# Price for a bit of work in Northern Ireland



## aerodynamic18 (Feb 12, 2011)

Hey guys. I need a professional detailer to give me a quote to desmell a car of the smell of smoke. Its a skoda fabia. PMs would be grand thanks


----------



## cmillsjoe (Jun 20, 2012)

hi mate , i got a fella to do my car when i first got it hes called mark companies called total perfection he is detailer for the top gear show give him a try


----------



## Jordy1982 (Jan 20, 2013)

Autosmart autobrisk is what you need to remove the smell.


----------



## aerodynamic18 (Feb 12, 2011)

tbh i just want to get someone in to do it. Any idea of price?


----------



## cmillsjoe (Jun 20, 2012)

havent honestly a clue total perfection has a website have a look into it


----------



## Ronnie (Nov 15, 2006)

Mark would be a good call he will come to you and do it.
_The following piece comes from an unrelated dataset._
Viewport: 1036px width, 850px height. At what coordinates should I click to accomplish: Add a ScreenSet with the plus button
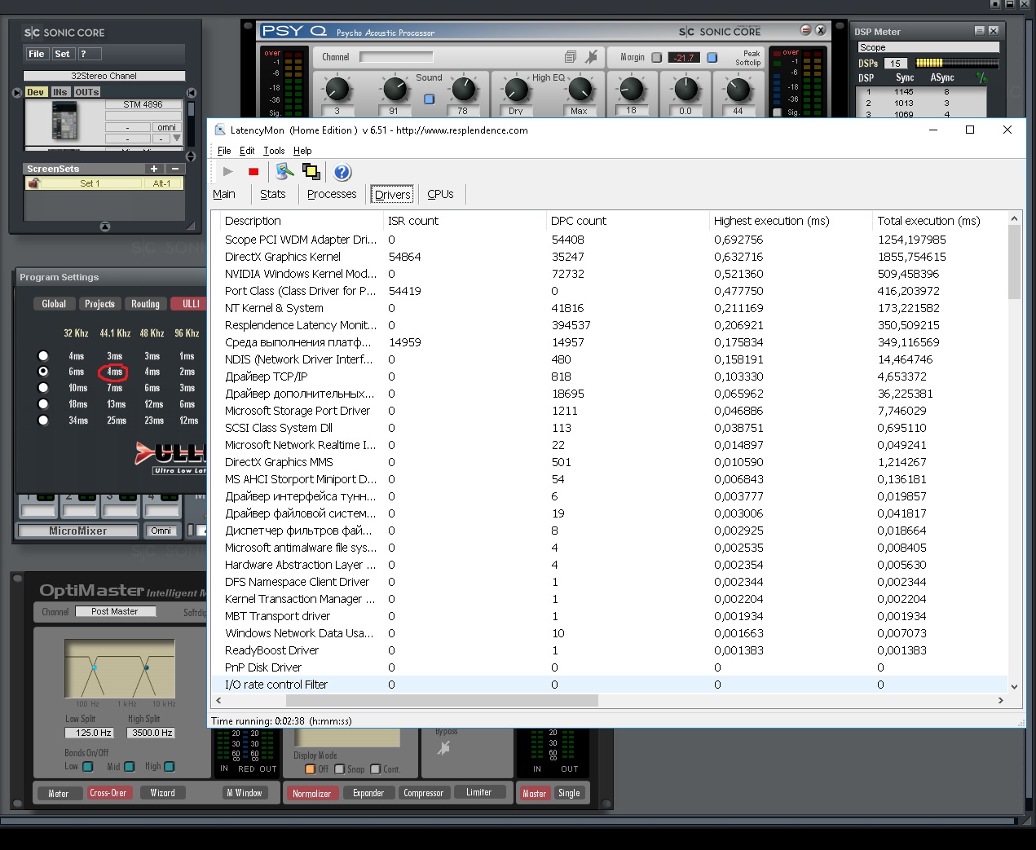click(153, 169)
Top guy and very good at his job his number is 07731470827


----------



## Jdm boy (May 13, 2011)

I hear Ronnie at OCD is very good too  up your neck of the woods too


----------



## ConorF (Oct 3, 2012)

Where abouts are you?


----------



## aerodynamic18 (Feb 12, 2011)

lisburn


----------



## sbrocks (Jul 5, 2007)

PMG Autocare in Ballyclare doing a full interior valet for £30...but very busy until after Dubshed


----------